When old family friends of the Richardsons attempt to adopt a Chinese-American baby, a custody battle erupts that dramatically divides the town–and puts Mia and Elena on opposing sides. Suspicious of Mia and her motives, Elena is determined to uncover the secrets in Mia’s past. But her obsession will come at unexpected and devastating costs.
After Reese Witherspoon featured the book on her popular book club, she and Kerry Washington helped executive produce and costarred in the miniseries based on the novel.
Shrill is an uproarious memoir, a feminist rallying cry in a world that thinks gender politics are tedious and that women, especially feminists, can’t be funny. Coming of age in a culture that demands women be as small, quiet, and compliant as possible–like a porcelain dove that will also have sex with you–writer and humorist Lindy West quickly discovered that she was anything but. […]
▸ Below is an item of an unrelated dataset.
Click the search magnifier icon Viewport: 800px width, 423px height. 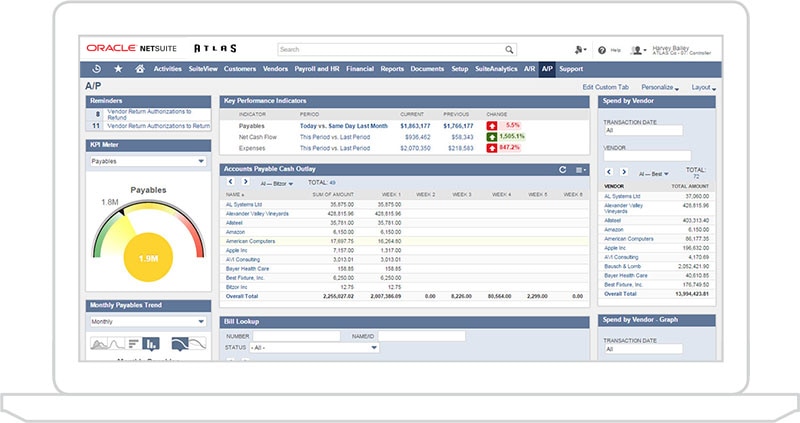pyautogui.click(x=509, y=48)
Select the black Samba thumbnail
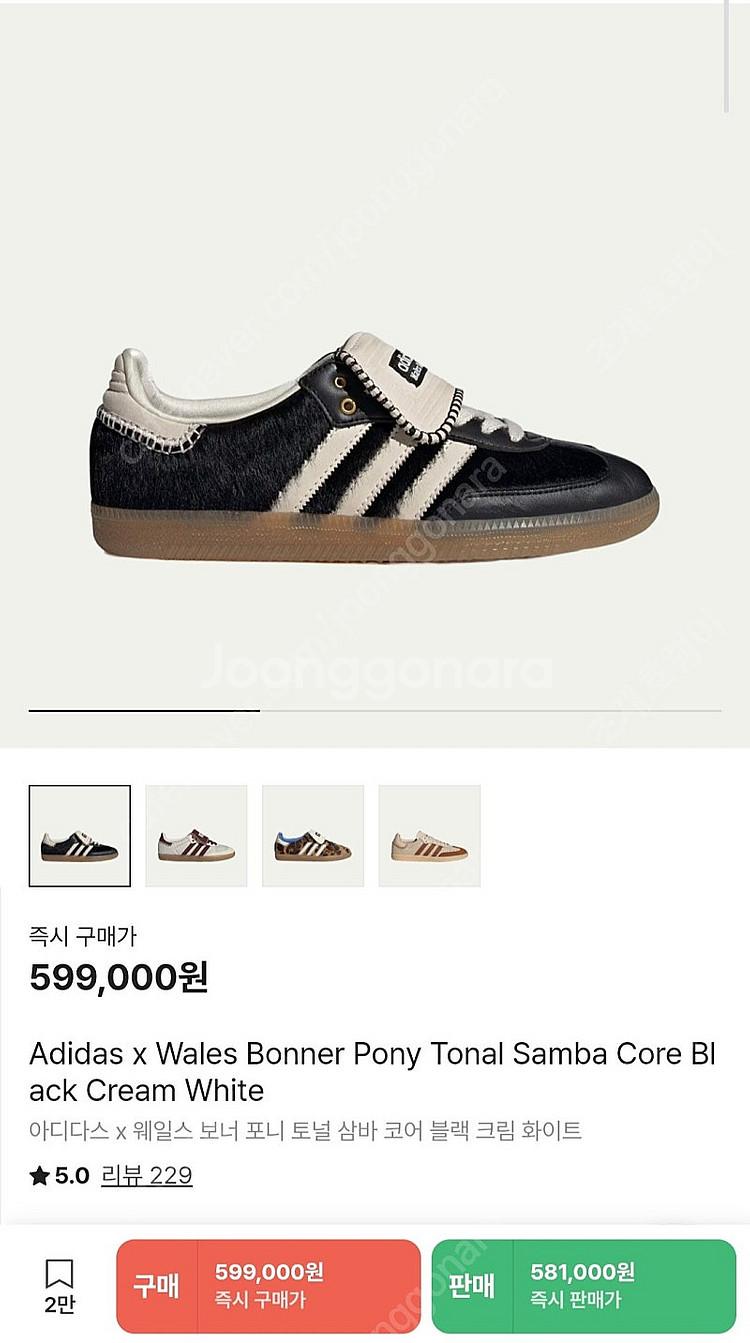 80,836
With inimitable good humor, vulnerability, and boundless charm, Lindy boldly shares how to survive in a world where not all stories are created equal and not all bodies are treated with equal respect, and how to weather hatred, loneliness, harassment, and loss, and walk away laughing. Shrill provocatively dissects what it means to become self-aware the hard way, to go from wanting to be silent and invisible to earning a living defending the silenced in all caps.
While West’s book is a collection of essays with real stories (some bits of which you can read news stories about and watch videos of), the Hulu show starring SNL’s Aidy Bryant is more inspired by the book. Bryant, West, and Alexandra Ryshfield developed the show based on the book and personal experiences. Like in many cases, just because you like the show doesn’t mean you’ll like the book. This is mostly because the book can be a lot more triggering, as it tackles the toxicity of online/in-person cultural misogyny. However, if you enjoyed the book, you will probably love the show because it still retains its social humor and vulnerability.
Love, Victor is a spinoff show based on the movie Love, Simon, which itself is based on Simon vs. the Homo Sapiens Agenda by Becky Albertalli. Other books in the Simonverse (mostly taking place at Creekwood High) include Leah on the Offbeat, The Upside of Unrequited, and the novella Love, Creekwood, (co-written with Adam Silvera).
Original novel summary:
Sixteen-year-old and not-so-openly gay Simon Spier prefers to save his drama for the school musical. But when an email falls into the wrong hands, his secret is at risk of being thrust into the spotlight. Now change-averse Simon has to find a way to step out of his comfort zone before he’s pushed out–without alienating his friends, compromising himself, or fumbling a shot at happiness with the most confusing, adorable guy he’s never met.
Nine people gather at a remote health resort. Some are here to lose weight, some are here to get a reboot on life, some are here for reasons they can’t even admit to themselves. Amidst all of the luxury and pampering, the mindfulness and meditation, they know these ten days might involve some real work. But none of them could imagine just how challenging the next ten days are going to be.
Connell and Marianne grew up in the same small town, but the similarities end there. At school, Connell is popular and well liked, while Marianne is a loner. But when the two strike up a conversation–awkward but electrifying–something life changing begins.
A year later, they’re both studying at Trinity College in Dublin. Marianne has found her feet in a new social world while Connell hangs at the sidelines, shy and uncertain. Throughout their years at university, Marianne and Connell circle one another, straying toward other people and possibilities but always magnetically, irresistibly drawn back together. And as she veers into self-destruction and he begins to search for meaning elsewhere, each must confront how far they are willing to go to save the other.